HE has yet to formally take up his position as ambassador, but already Jose Romualdez gives the impression he will be no different from his predecessors in Washington.

In a recent TV interview, Romualdez was quoted as saying that the Duterte administration’s independent foreign policy is not new but that it is more emphasized this time.

 “It’s a kind of policy that I think has always been around but it’s just more emphatic this time,” Romualdez said. 

Huh? I have been around long enough to know that what he said is so fallacious that it boggles the mind. 

Or is it just him? That being pro-US is equivalent to having an independent foreign policy? For that’s what we have been since the Republic was born in 1946 – being inordinately and unabashedly pro-US that, among other things, kept us out of the Non-Aligned Movement for a long time during the Cold War. We were looked down upon as a pariah in the developing world and nothing more than a US stooge.

So, pray tell, how could something that everyone knows had not been there be “more emphatic this time”?

And now, Romualdez says the US role in Southeast Asia is crucial. Everyone knows that. But it would be good for him to remember what his immediate boss, Foreign Secretary Alan Peter Cayetano said:

 “Do not pretend that you’re (US) protecting the Philippines. You’re protecting your interest.”

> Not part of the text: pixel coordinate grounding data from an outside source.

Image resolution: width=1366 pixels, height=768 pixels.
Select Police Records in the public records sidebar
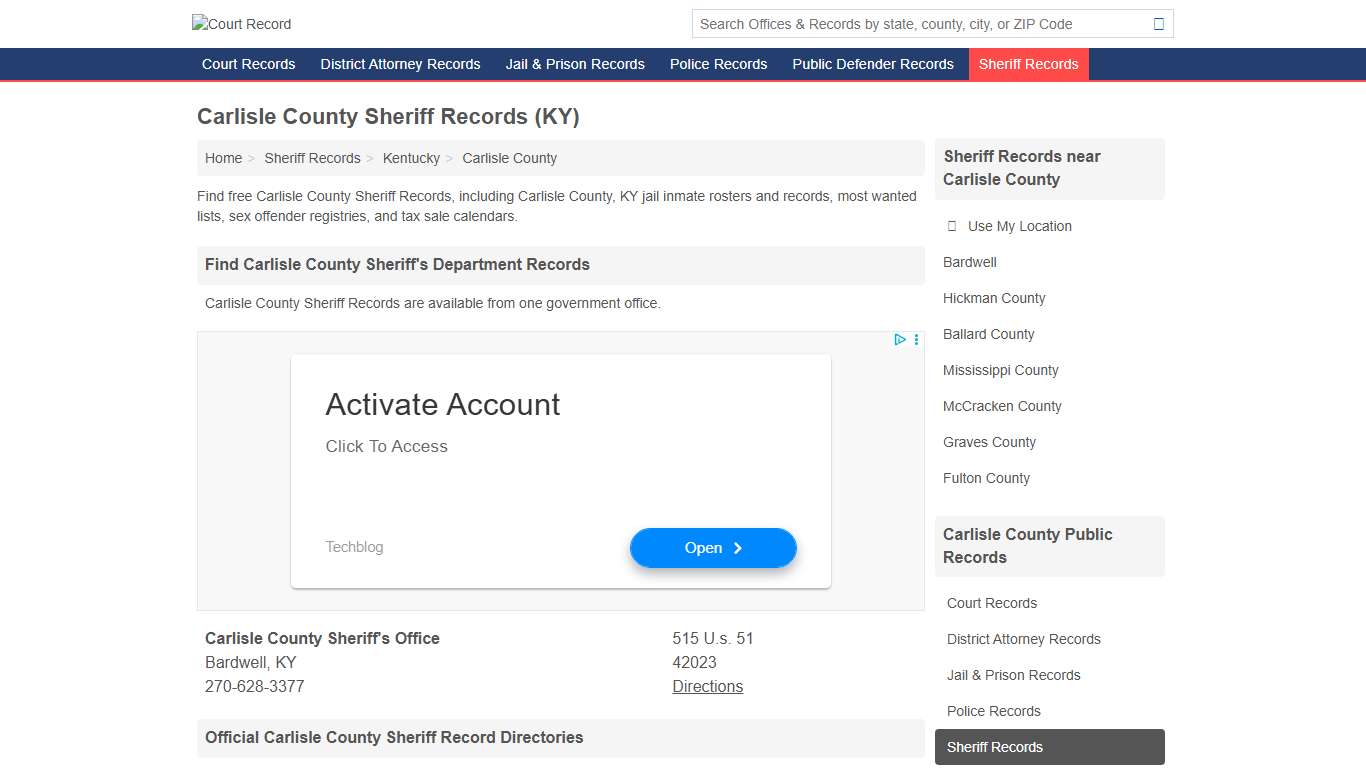pyautogui.click(x=993, y=711)
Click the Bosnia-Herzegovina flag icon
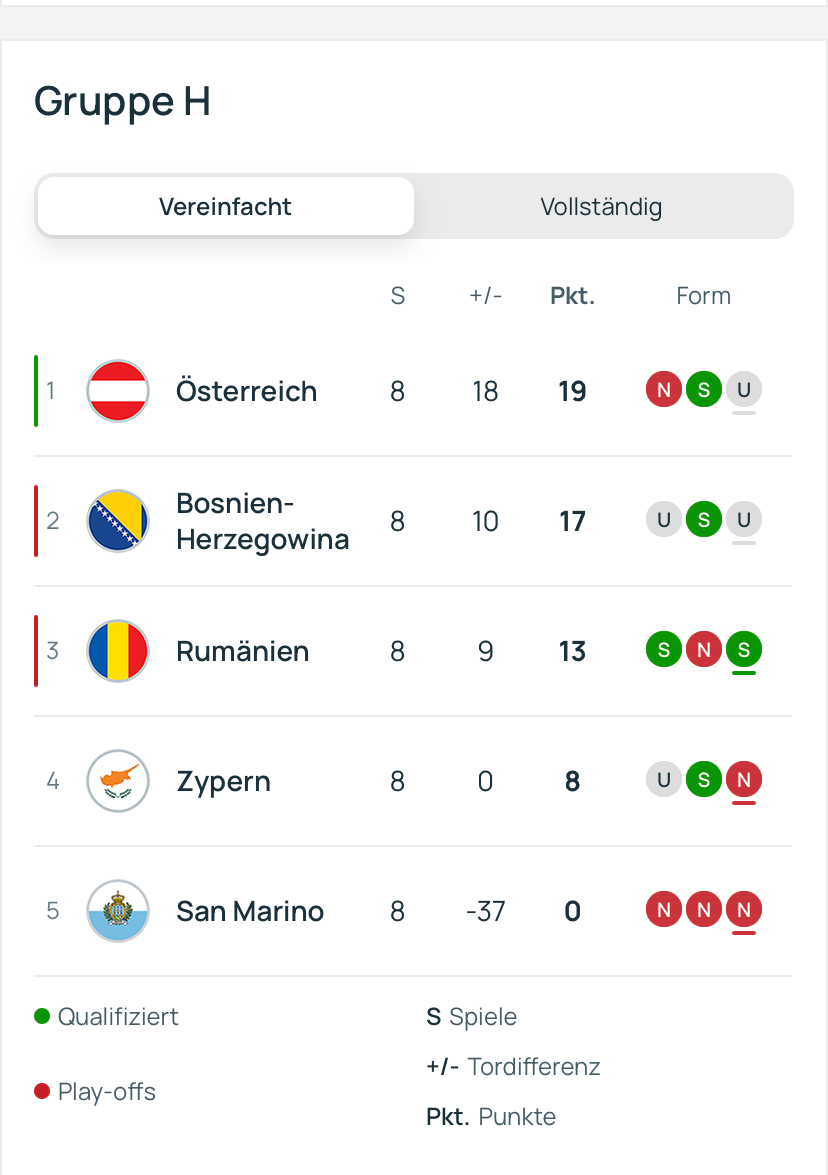 [x=118, y=521]
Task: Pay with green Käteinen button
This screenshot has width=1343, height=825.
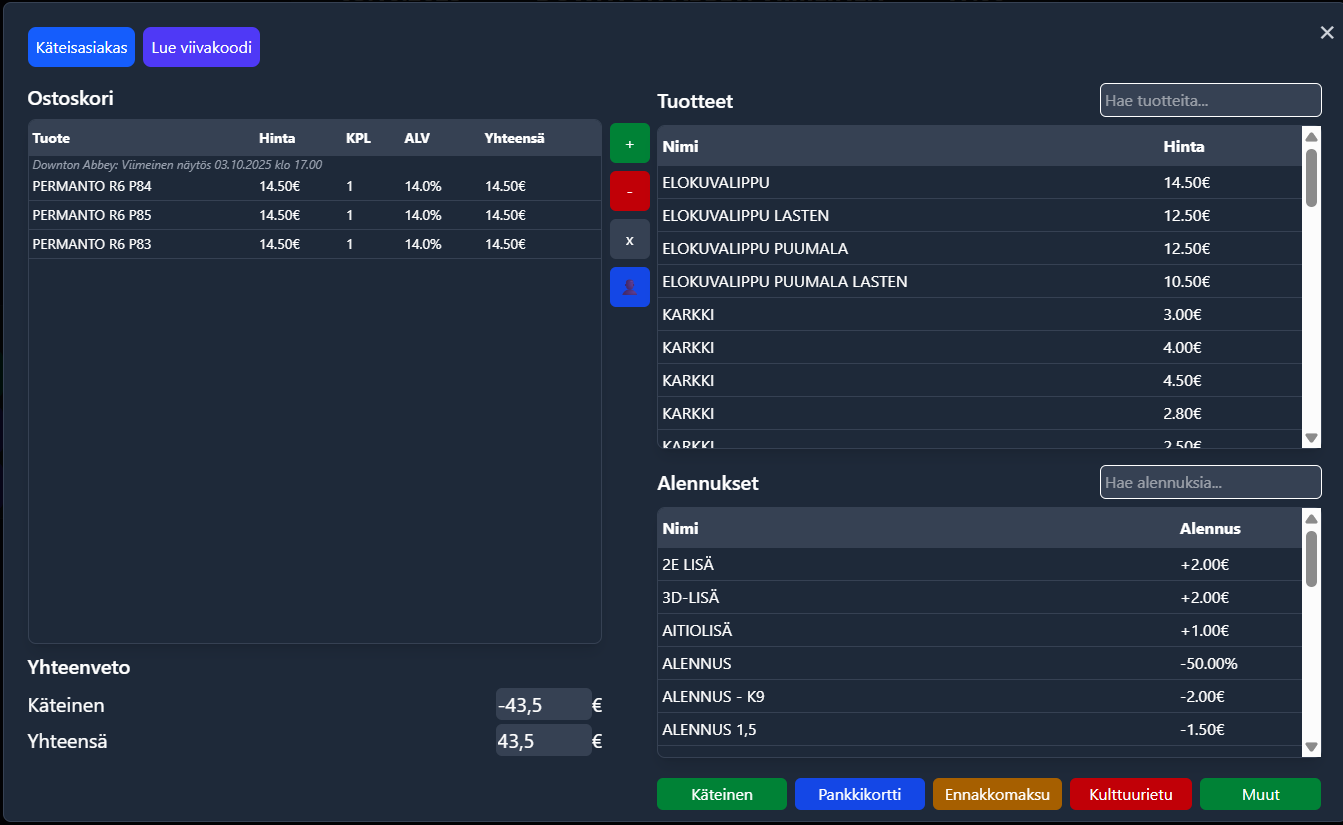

As I wrote last week, our diplomatic representation in Washington should absorb and digest what Cayetano succinctly defined as an independent foreign policy.

Romualdez, therefore, would be well-advised to bear that in mind and not be influenced by his previous and present close association with sundry firms, groups and personalities both here and in the US. His main concern should be the promotion and protection of Philippine interests – of the majority of Filipinos, not only of the elite and the pro-American sectors of our society.

PH-US RELATIONS

US Ambassador Sung Kim obviously has a keen understanding of how PH-US relations should be pursued – more focus on the ground with initiatives and programs for cooperation and making sure that their economic engagement remains strong.

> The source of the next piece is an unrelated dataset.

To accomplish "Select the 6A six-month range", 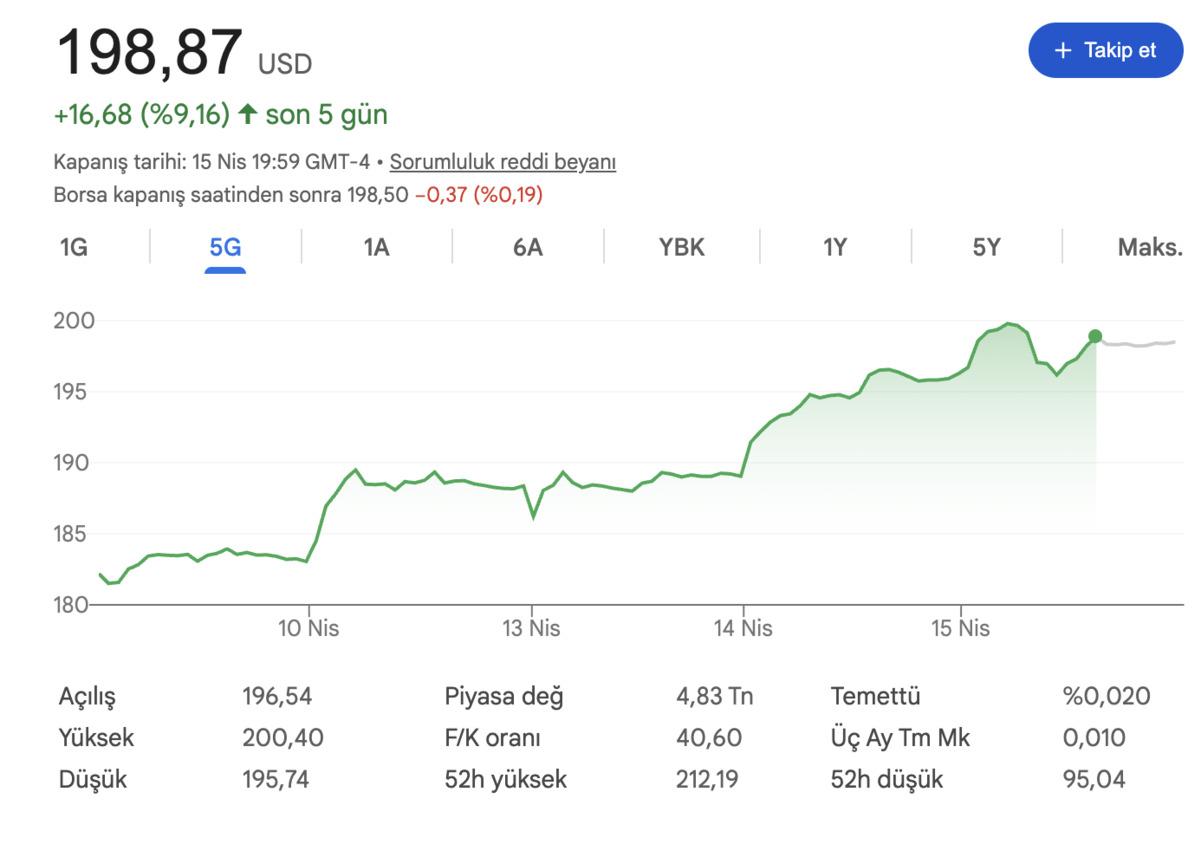I will click(527, 247).
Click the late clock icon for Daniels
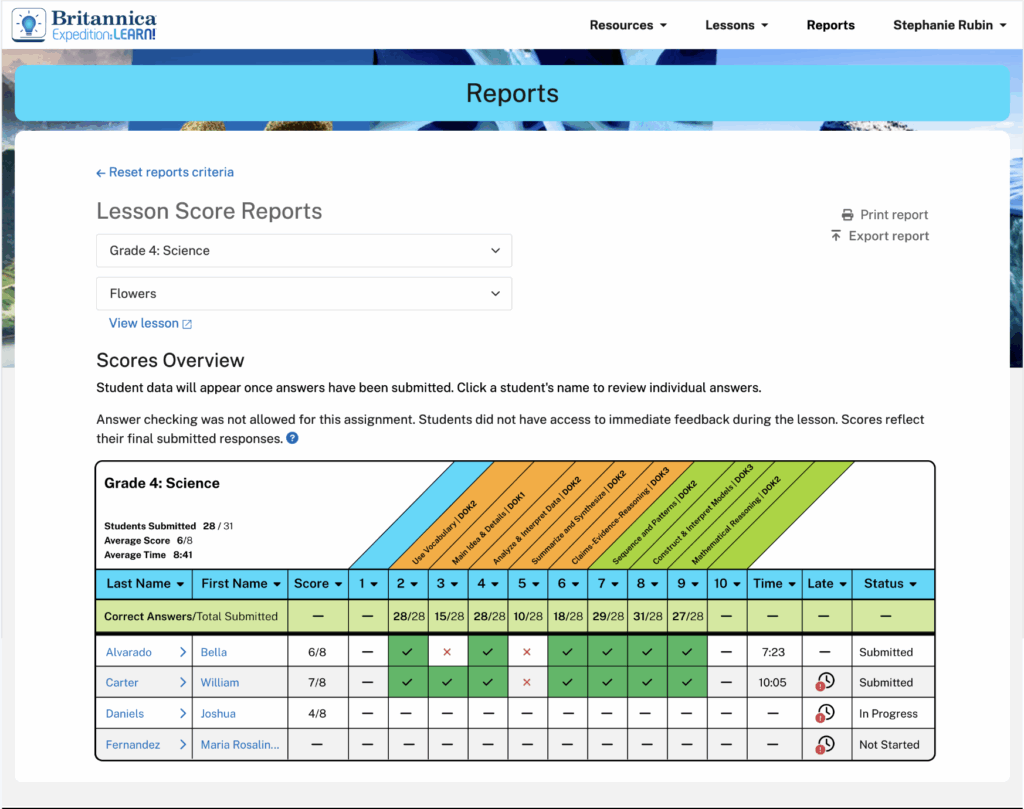Screen dimensions: 1024x809 point(826,714)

Kim also said he was not surprised that the Philippines is seeking to improve its relations with China.

“The fact that the Philippines would want an improved relation with China is not surprising and does not, in any way, undermine our relationship with the Philippines. I think, in fact, all countries in the region would want to have smooth relations with China,” Kim said.

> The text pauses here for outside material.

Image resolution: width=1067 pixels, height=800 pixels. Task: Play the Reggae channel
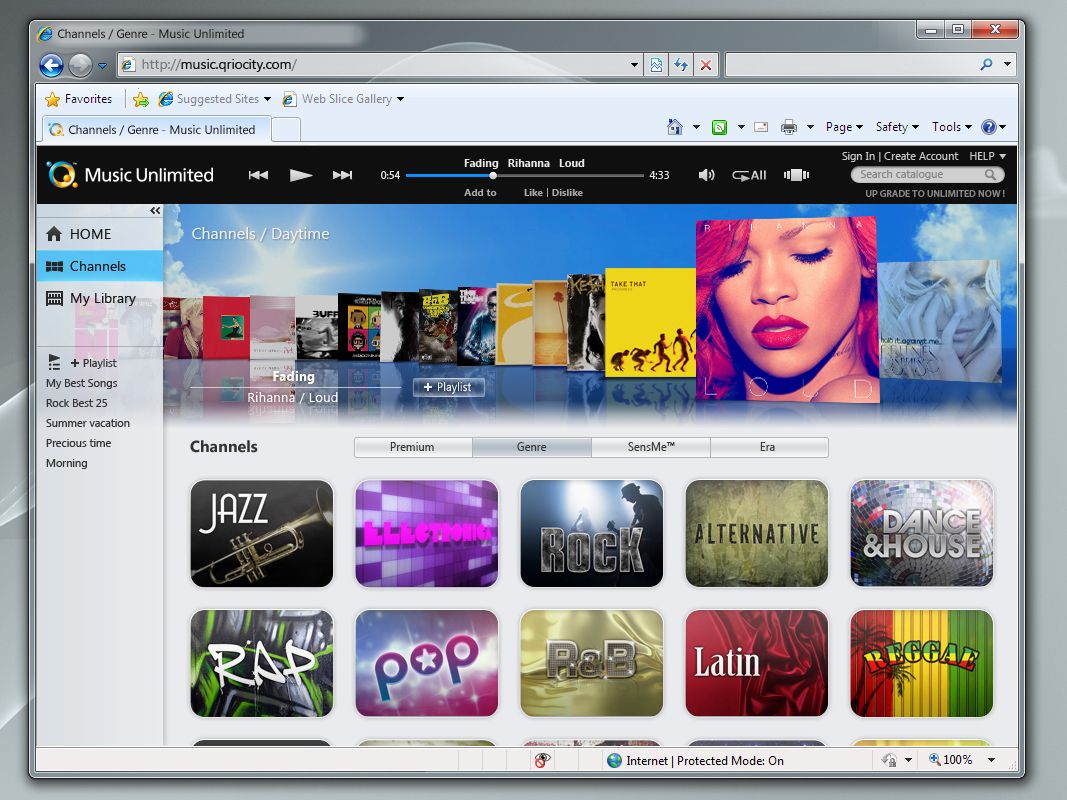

He likewise said he believes that the Philippines and any other country should pursue an independent foreign policy.

HUMAN RIGHTS

US Secretary of State Rex Tillerson will reportedly raise as of this writing (August 6) US human rights concerns when he meets with Philippine officials over the weekend. 

I hope Tillerson does not raise the question and relate it to the campaign against illegal drugs of President Rodrigo Roa Duterte aka Digong. That would certainly raise the latter’s hackles once again over US interference in our domestic affairs.

In any case, the Department of Foreign Affairs said that the Philippine Government is keen on correcting Washington’s perception of Duterte’s war on drugs, based on “exaggerated” reports.

“We welcome the opportunity to address their concerns and correct the perceptions they may have gleaned from exaggerated media reports,” the DFA statement read.

EX-PRESIDENT AQUINO

I do not blame Digong at all for calling ex-president Noynoy Aquino stupid (gago) after the latter said nothing is happening in the former’s war against illegal drugs.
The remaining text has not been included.